Commentators have several possible explanations of 1 Corinthians 15:29. This is a difficult passage and we will probably have to settle for saying we are not absolutely certain what Paul is getting at. The question of interpretation depends on the question of whether there really were people being baptized for the dead in the church. This is debated.
Possibly some sort of "baptism for the dead" was practiced by another group. Possibly Paul is talking about something hypothetical. Possibly there were people actually doing this in Corinth. One thing we can be sure of, Paul is not promoting baptizing for the dead! My thought is that there was probably a fringe group somewhere which had proposed baptizing for the dead and that Paul was sarcastically referring to them in order to shame those in Corinth who were struggling with belief in the final resurrection of all souls at the end of time. Sometimes when we come across more difficult passages we ought to start by asking what it certainly does NOT mean. Once we eliminate the possibility that Paul is actually implying that baptism for the dead is an OK teaching, I think we can decide that it is not a devastating problem to be not exactly sure what Paul is referring to.

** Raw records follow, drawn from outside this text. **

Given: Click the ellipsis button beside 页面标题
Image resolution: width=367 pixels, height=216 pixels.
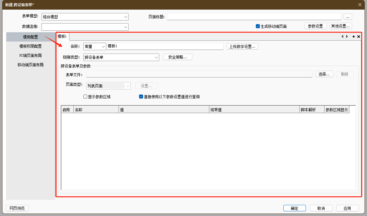Looking at the screenshot, I should pyautogui.click(x=347, y=17).
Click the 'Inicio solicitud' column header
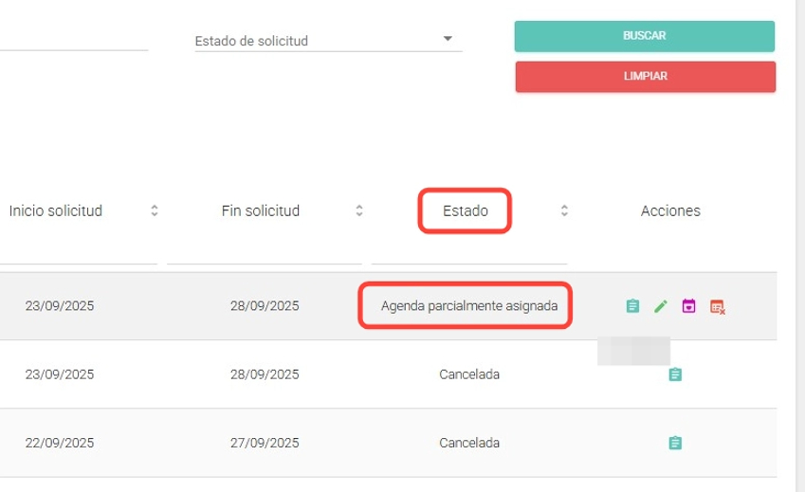 (x=56, y=211)
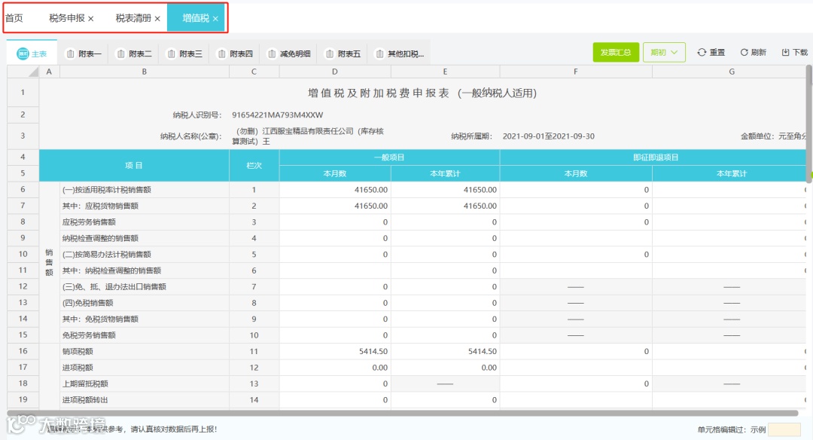Close the 税务申报 tab

tap(91, 19)
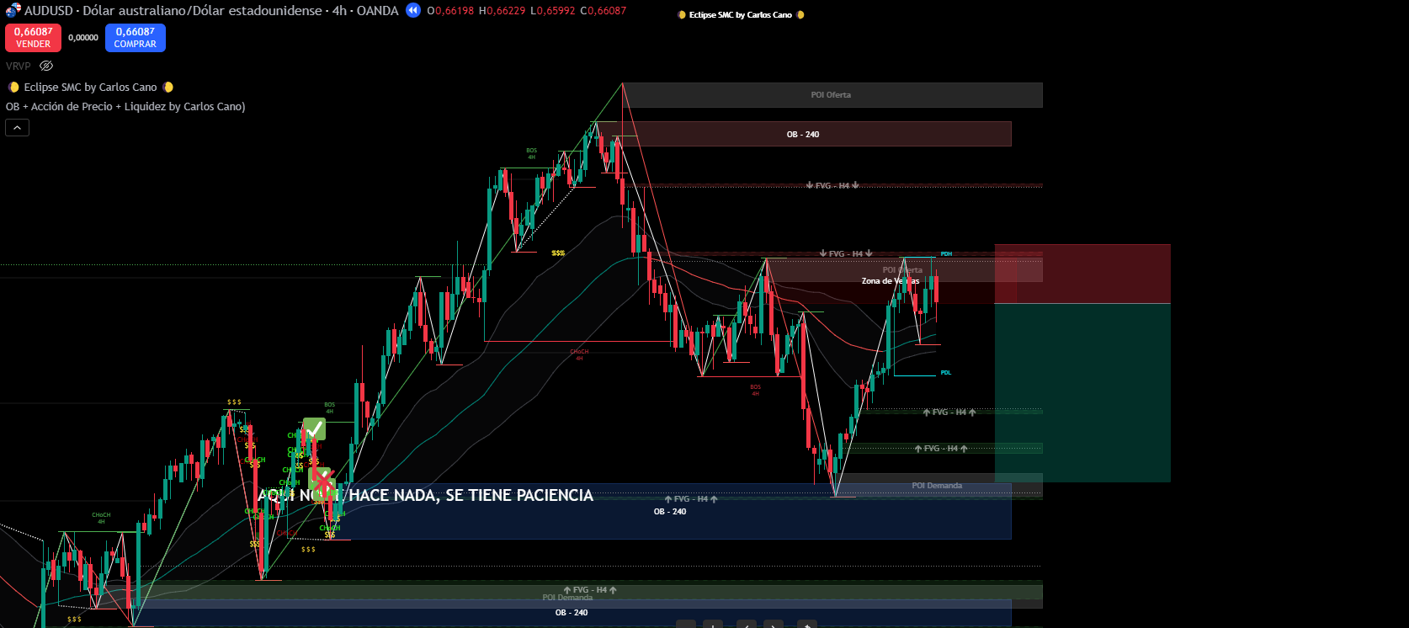
Task: Click the scroll chart right arrow
Action: click(774, 625)
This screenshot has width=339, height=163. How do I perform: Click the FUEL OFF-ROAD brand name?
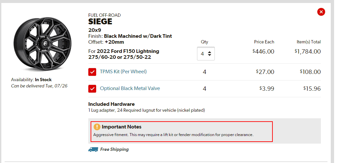pos(104,15)
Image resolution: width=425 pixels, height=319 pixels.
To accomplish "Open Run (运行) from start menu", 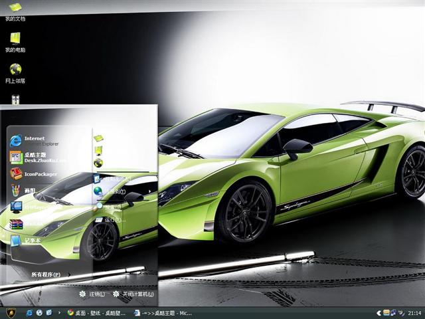I will [x=110, y=219].
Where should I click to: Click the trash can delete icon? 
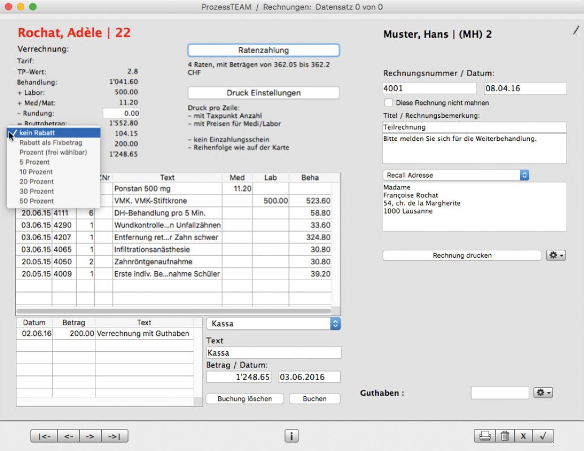504,435
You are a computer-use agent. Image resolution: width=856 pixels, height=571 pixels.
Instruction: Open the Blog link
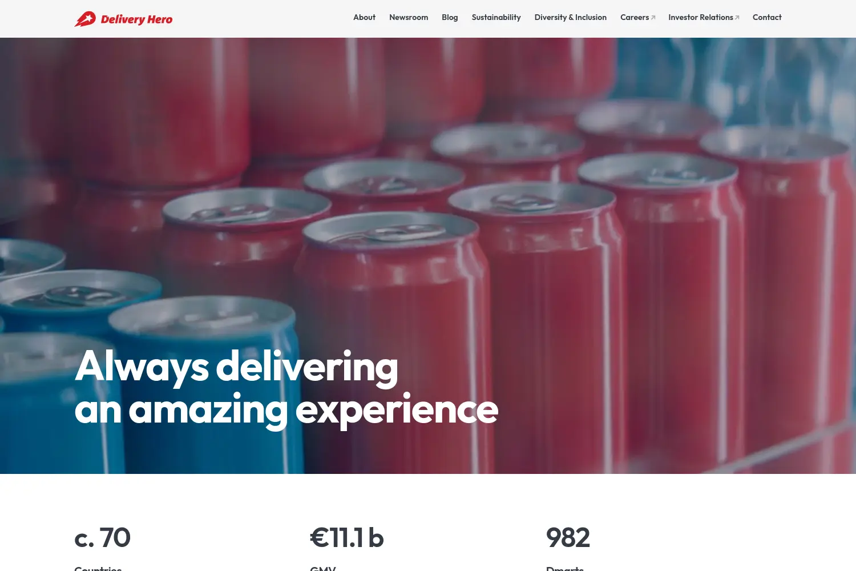(x=450, y=18)
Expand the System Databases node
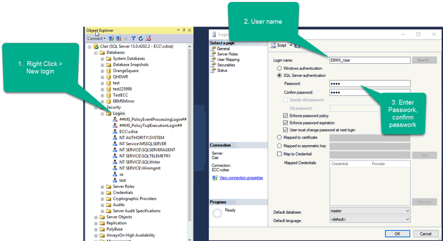The height and width of the screenshot is (241, 443). tap(102, 59)
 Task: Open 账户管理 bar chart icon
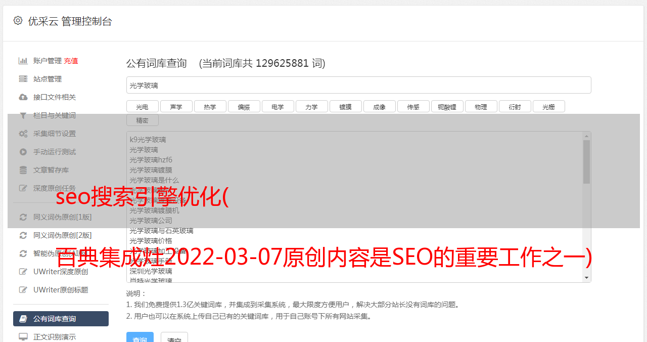[x=23, y=61]
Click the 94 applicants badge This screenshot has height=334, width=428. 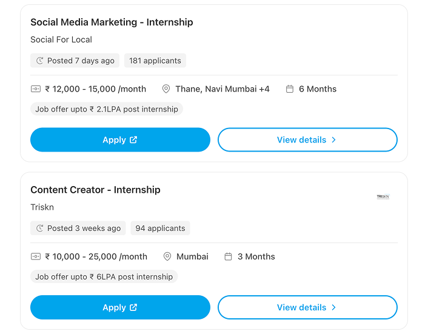tap(160, 229)
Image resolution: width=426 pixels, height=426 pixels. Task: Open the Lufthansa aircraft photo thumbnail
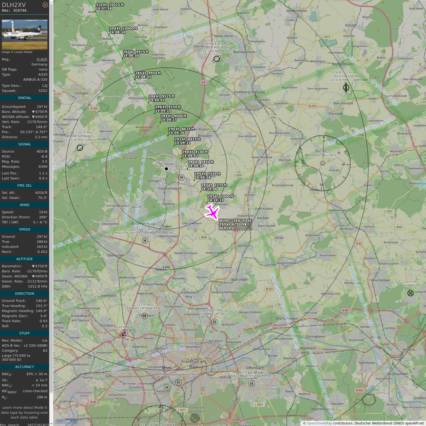coord(25,35)
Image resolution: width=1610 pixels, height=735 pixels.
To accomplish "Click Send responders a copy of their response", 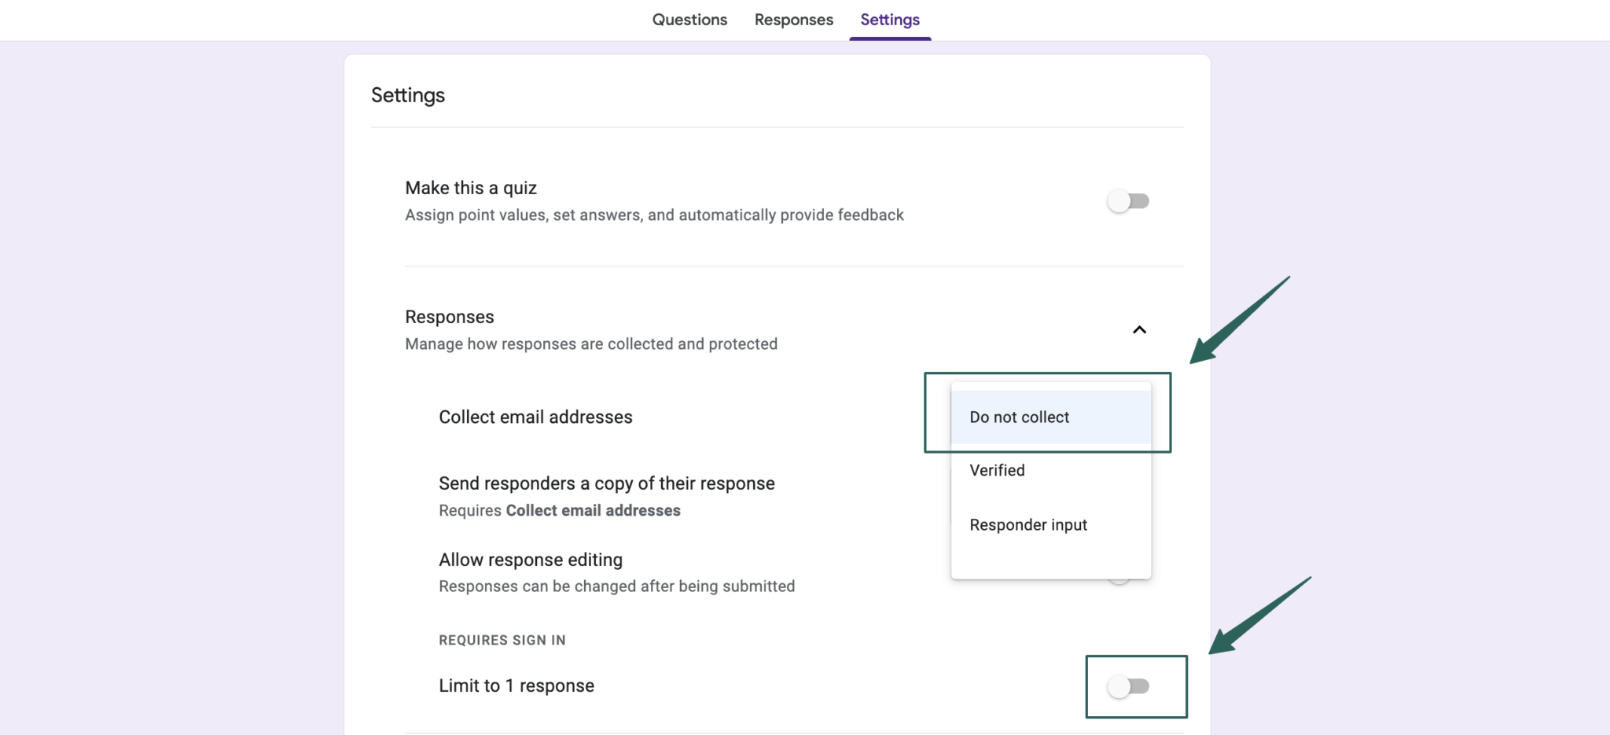I will tap(606, 483).

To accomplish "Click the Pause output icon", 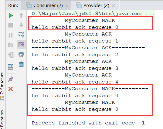I will (x=11, y=35).
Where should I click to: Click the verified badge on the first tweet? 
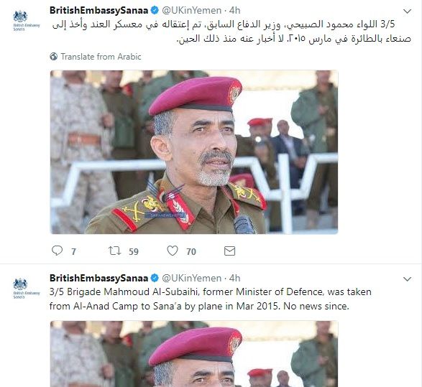point(155,11)
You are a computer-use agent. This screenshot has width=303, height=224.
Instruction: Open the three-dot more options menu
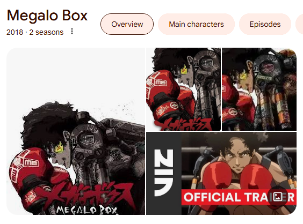click(72, 31)
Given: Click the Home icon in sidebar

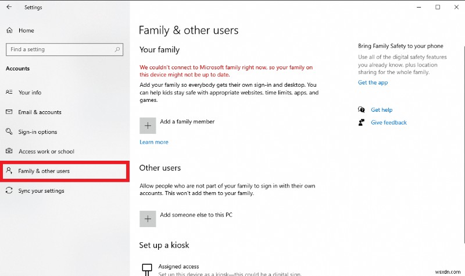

I am afraid that if you want "the" answer to this question, you will not find it, short of heaven. In other words, I do not believe one can create a convincing case for any one single interpretation, to the exclusion of all others, of why Paul uses this example. I think you can say what Paul is NOT saying. He is not saying that baptism of a living person in proxy for a dead person can lead to that dead person being saved. I am sure you do not need convincing from me on that point. A rule of hermeneutics is that one cannot interpret a difficult passage so that it contradicts a clear passage. It is clear from many scriptures that one cannot get another person into heaven by one's works without them repenting on their own. But what does it mean? Why did Paul use this example? You can look up a number of interpretations in any really good commentary on 1 Corinthians, but a couple are worth listing here.
- Perhaps Paul is sarcastically referring to a false doctrine that even some of them have considered in order to shame them in reference to the current question. It would be like, "You guys were willing to give consideration to baptism for the dead. Well, obviously you believed in the resurrection then. Why are you suddenly willing to abandon the idea now that it is a correct doctrine."
- Perhaps Paul is referring to an actual practice of another religious group. Some reject this possibility, but I do not.
The point of the passage is, essentially, "How could you guys actually be considering the possibility that there is no resurrection from the dead? I absolutely cannot believe we are struggling with this question! That is the most basic possible doctrine! Wake up guys! Without the resurrection, Christianity doesn?t even make sense!!!!" The exact interpretation of what Paul was referring to will have little if any effect on the main point he is making as described in the previous sentence. For that reason, to be honest, although I find the question a curiosity, I really do not think it is an especially important question to answer.